Conceding that Donald Trump will be the next U.S. President, the special federal prosecutor moved quickly on Friday to begin the process of ending Trump’s prosecution for multiple crimes growing out of the attempt to overturn the 2020 election.
Special Counsel Jack Smith on Friday afternoon urged a federal judge in Washington, D.C., to put the January 6 uprising case on hold given the “unprecedented circumstances” that had come on election day – that is, Trump became President-elect while facing unique charges of committing crimes while in office.
Smith asked, and U.S. District Judge Tanya S. Chutkan promptly agreed, to delay all proceedings in that case until December 2 when Smith will “determine the appropriate course going forward.” He made a passing mention of “Department of Justice policy” – a reference to the policy, in effect since 1973, that the Department will not prosecute a President in office. Smith appeared willing to have that policy extend to a President-elect; Trump is still weeks away from assuming the office formally.

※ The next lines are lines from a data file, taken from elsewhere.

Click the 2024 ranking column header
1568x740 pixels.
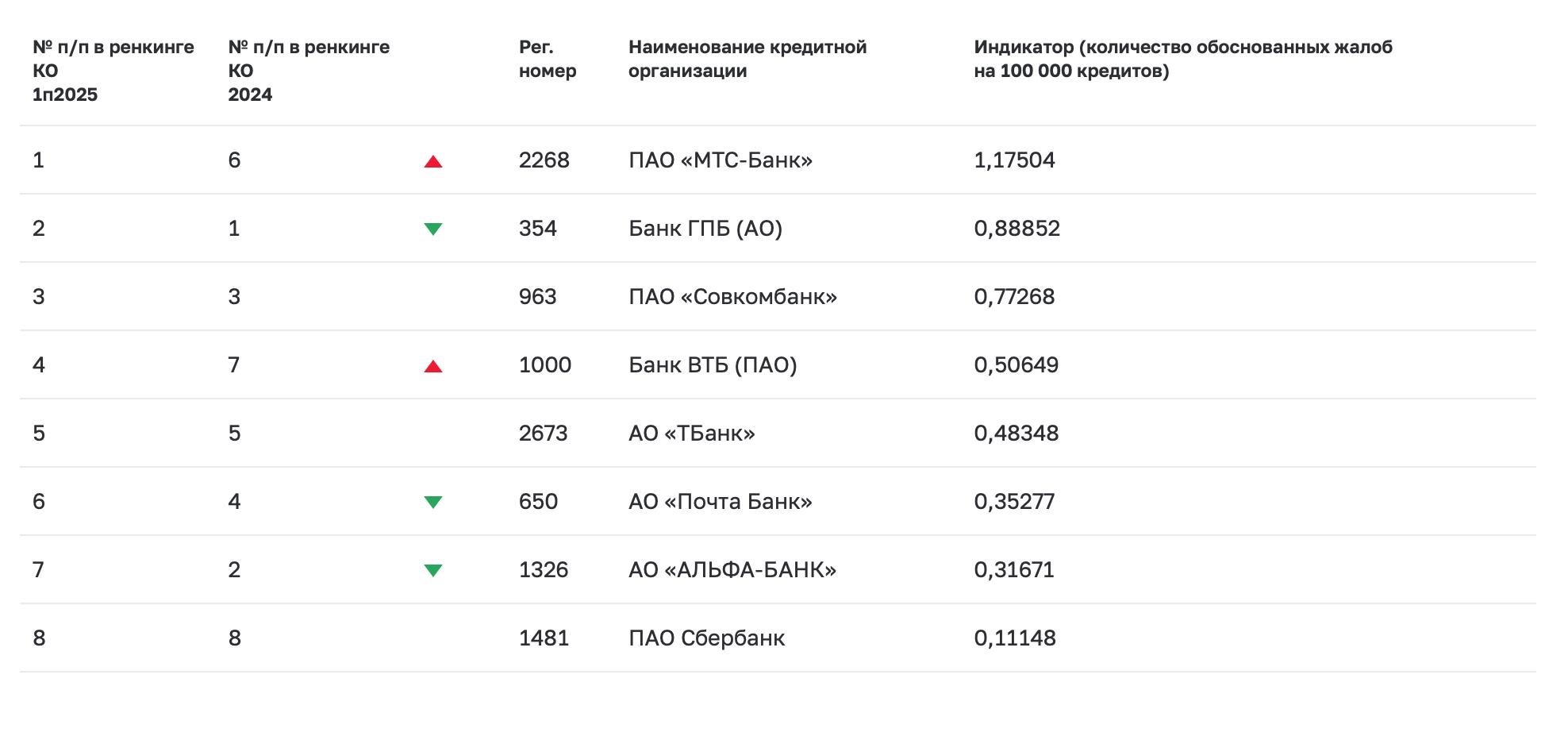pos(308,71)
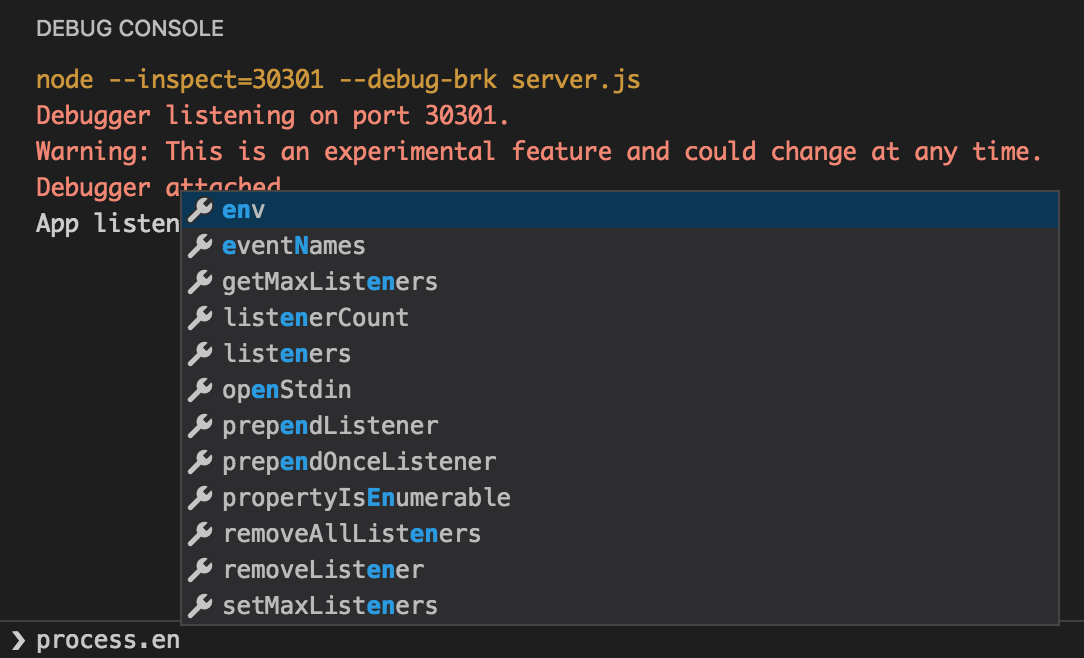Screen dimensions: 1084x658
Task: Pick the listeners completion entry
Action: pyautogui.click(x=287, y=354)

Judge Chutkan took almost no time to suspend all filing deadlines in the case, and said she would expect a “status report” from the government on December 2 on how to move forward. Smith told the judge that Trump’s legal team had been consulted and did not object to that approach.
Smith is also the lead prosecutor in the Florida case in which Trump faces multiple criminal charges for his handling of highly classified national security documents at his Florida golf course home, Mar-a-Lago, after leaving the White House following his 2020 defeat.
That case, too, is likely to be scuttled, although the Department faces more of a dilemma than it did in the January 6 case: as it stands now, the Florida case is a threat – with or without Trump involved — to the future of appointments like Jack Smith’s as special prosecutor. The judge in that case, U.S. District Judge Aileen M. Cannon – in mid-July dismissed all charges in that case, ruling that Smith’s appointment was unconstitutional.
Leaving that precedent undisturbed in federal court records would pose a potential challenge to the future use of special prosecutors in federal cases in general, unless Congress were to pass a new law giving permission to name such officers. It might take some time for Smith and Justice Department superiors to figure out what exactly to do about Judge Cannon’s decision, although it seems clear that no trial would ever occur in that case. The judge’s dismissal of the case is now under review in a federal appeals court.
The other two criminal cases against Trump – one in New York state court and one in Georgia state court – are also likely to be affected by Trump’s election to the Presidency. The Justice Department policy against criminal prosecution of Presidents does not apply to state cases, but the constitutional doctrine of federal supremacy (under Article VI) and the Supreme Court’s decision last summer giving all Presidents broad legal immunity under the Constitution no doubt will come into play in both of the state cases.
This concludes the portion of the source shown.